My head turned to the French German border... I have lived there before, Thomas is a fluent German speaker and theoretically I could live either side of that border, though of course I'd prefer the opposite side to Thomas. The kids would have a bit of a learning curve on the schooling front but it wouldn't be unimaginable... I soon found we could afford a house this size or even bigger significantly cheaper than this one, so my mood brightened until of course it hit me for the zillionth time that although the other six members of my family would be allowed to go, seventeen million people had voted to imprison me on this effing island for all eternity. I was raging, and inconsolable in five minute bursts for the rest of the afternoon.

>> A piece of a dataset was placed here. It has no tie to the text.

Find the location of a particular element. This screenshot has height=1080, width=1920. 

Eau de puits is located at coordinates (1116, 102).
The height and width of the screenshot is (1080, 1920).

I think slowly over the last six months I have gone from hating what they did to my husband, potentially leading to him being thrown out of his home country, the place where he has a job and a family, a car and a mortgage, to realizing that actually he still has 27 potential home countries, I'm the prisoner. I go over and over in my head, beating myself up despite being a 'je ne regrette rien' type of girl, usually at least... why didn't I take out French nationality with my first husband when I had the chance? Because this was never going to happen - that's why!!! I try somehow to convince the Danes I deserve a Danish passport, though I know that is harder. Denmark needs you to prove you have a deeper connection to there than here, which is kind of difficult when we met here and live here. Technically, I guess, if he gets deported that might become a more obvious argument! In a panic I check the French rules and realize if I just live there two years, I can apply for citizenship as the mother of a French minor, but that means leaving before article 50 and simultaneously Charlotte needs me here as she's sitting Highers in four months - it's all one colossal, fucking, never-ending nightmare.

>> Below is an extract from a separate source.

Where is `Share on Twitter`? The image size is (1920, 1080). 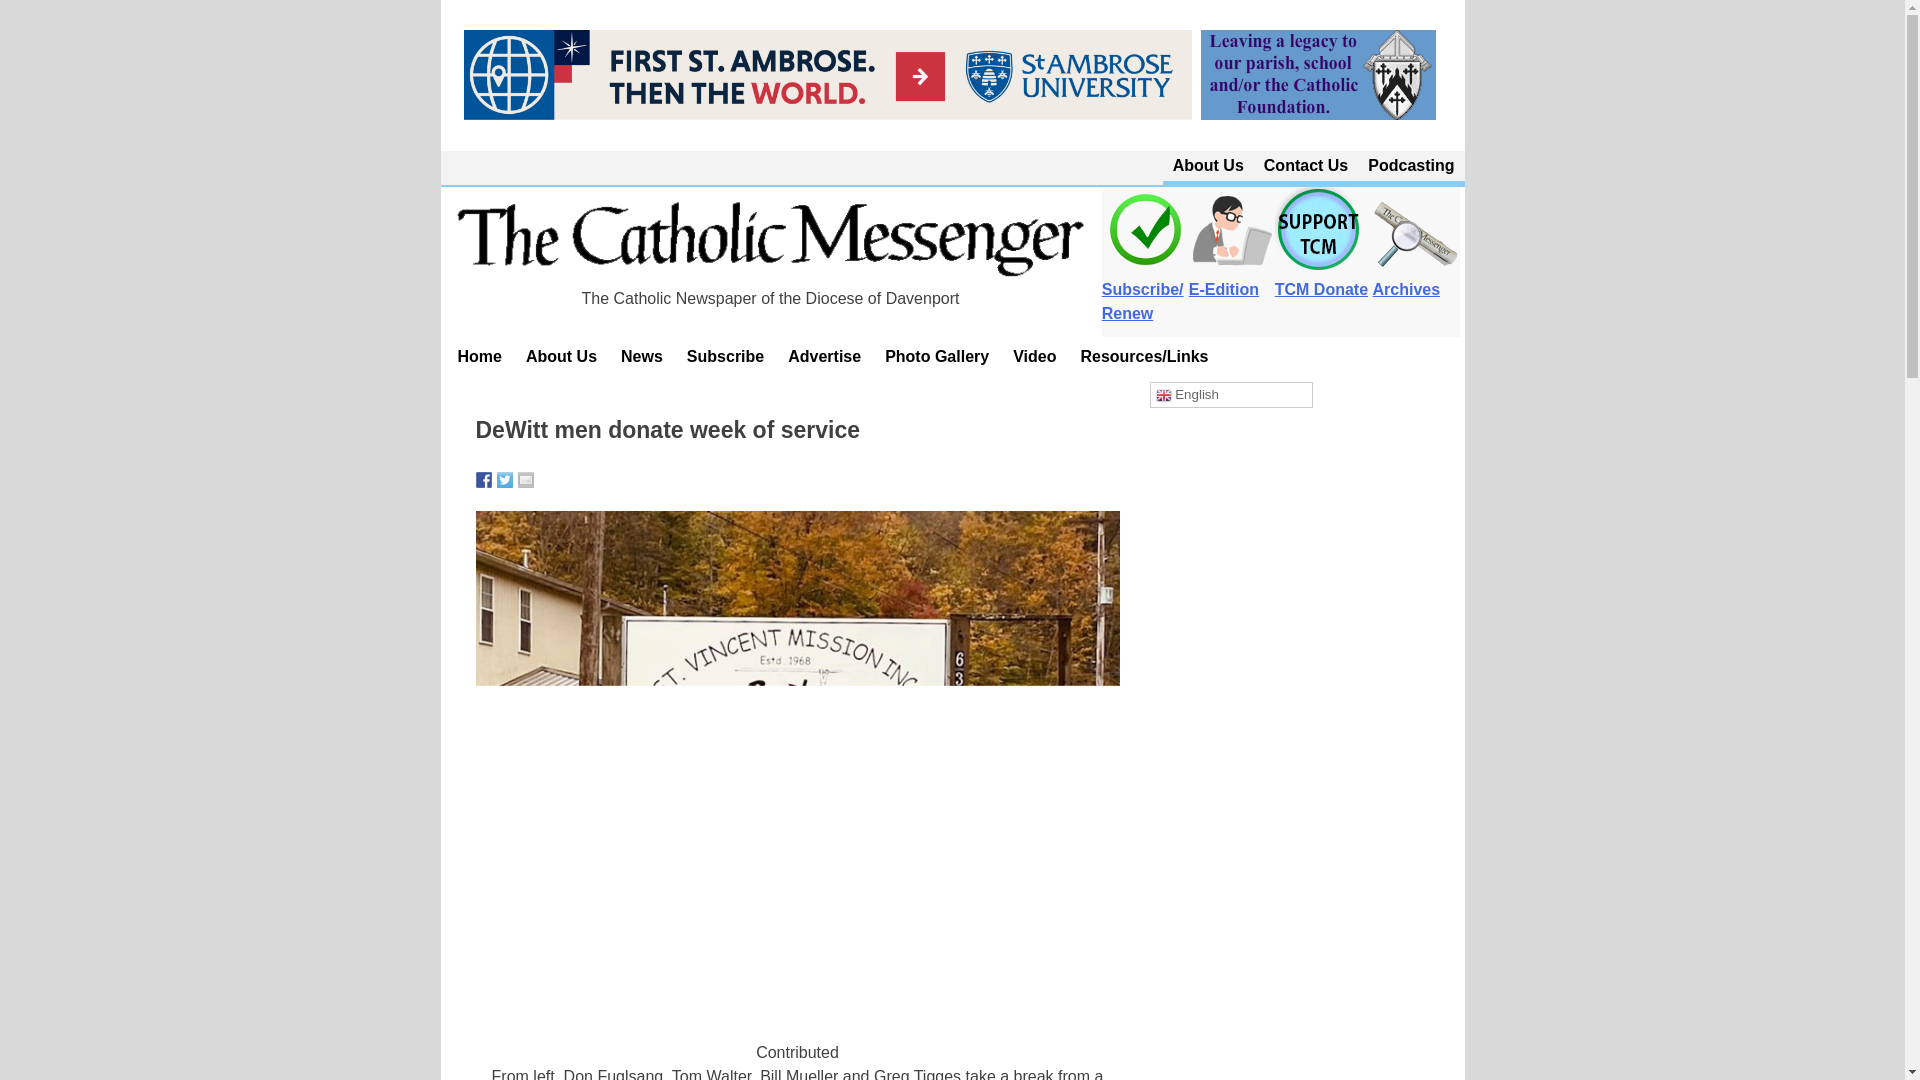
Share on Twitter is located at coordinates (504, 480).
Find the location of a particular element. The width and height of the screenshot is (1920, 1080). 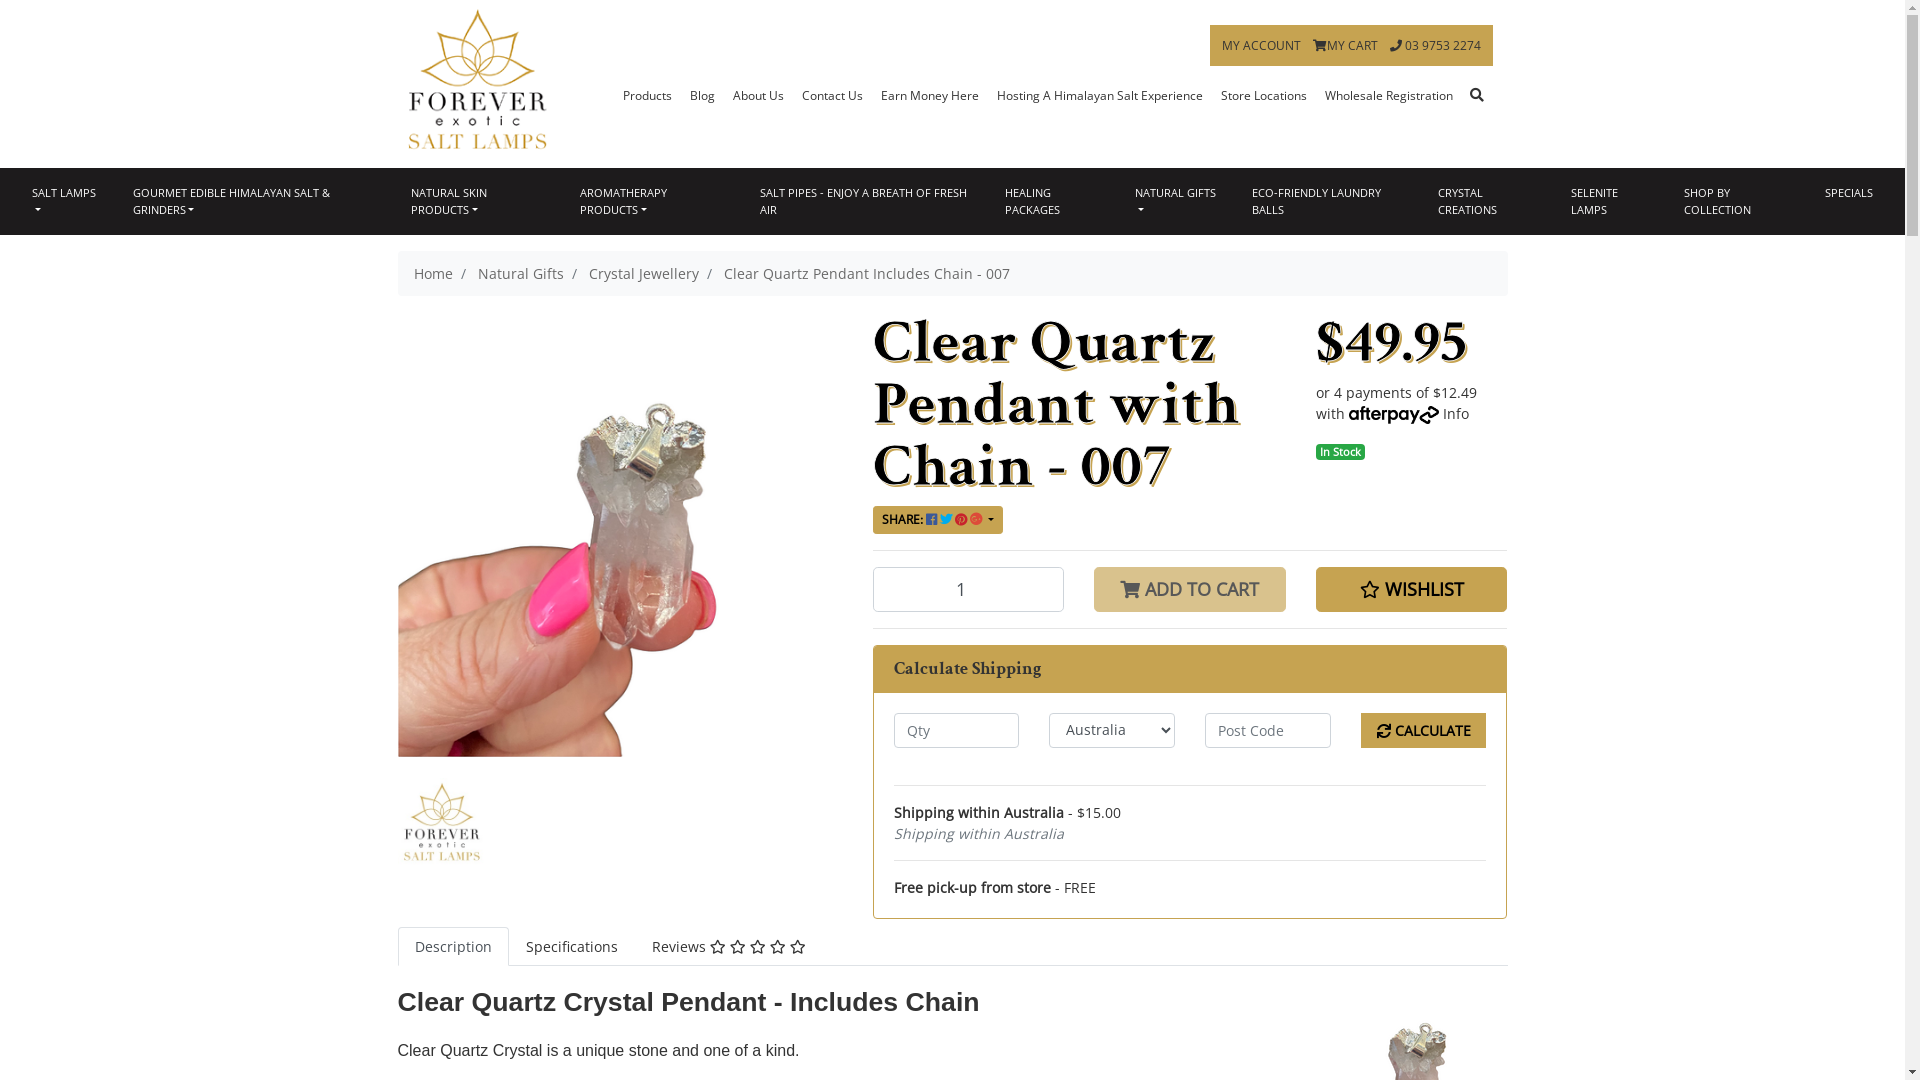

SALT LAMPS is located at coordinates (66, 202).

Then I fall apart again. I got divorced at 37. I restarted my life from scratch. I took out a new mortgage though I was thirteen years into the first one. Rebuilding everything, though it was the right decision, was tiring and I can't honestly face restarting again at 49, as that is the age I turn on Saturday. It's hopeless. Thomas too restarted his life at 30 in a new country. We're fifteen years down the line and he too would find restarting an uphill struggle. If we're both exhausted at the thought then how can we find the strength to force it on the kids? Worse still, two will be at uni and three at school at Brexit point. We can't break up a family. But if the country follows this suicidal hard vision of the Tories, we owe it to the kids to get them out and plead with the older ones to join us after their studies because there will be no future in Scotland for them if we're dragged along. It is my duty to do what's best for my kids, and that surely means giving them a future. But how? How do you start again at 49 and 45 with nothing, and no jobs and two of your kids in another country, worrying about your mum who you've left behind? I slump to the floor again in self-pity.

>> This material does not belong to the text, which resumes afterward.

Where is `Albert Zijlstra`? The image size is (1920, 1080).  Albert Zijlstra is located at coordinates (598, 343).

Later that night Thomas, always more optimistic than me, puts on an Icelandic drama to cheer me up. And there it is! Reykjavik! A sudden light bulb moment - we frantically google the exchange rate and find a rather fetching bright red B&B for sale (a bit like this) in central Reykjavik for about £300K - two problems solved - an affordable house and a job! Ok so I can only recognize maybe 5% of Icelandic words but how hard can it be? Thomas studied old Norse twenty years ago! I dream of that escape for another couple of hours before bumping back down yet again on my nasty little roller-coaster as I waken in the middle of the night to realize once again the family have all been forced out but I can't join them. Cold sweat time in the wee small hours. I'm tired of it all... and it hasn't even started yet.

So this is my day to day life since last June. It is exhausting. So who knows what Life on the roller coaster part 2 will be  - maybe one of my angry days - they're fun to watch and expletive-filled, or maybe it'll be one of my optimistic ones, or perhaps something unrelated on one of the few days where I almost push it out my mind. Time will tell, but I suppose it's better than just blogging it in my  own head.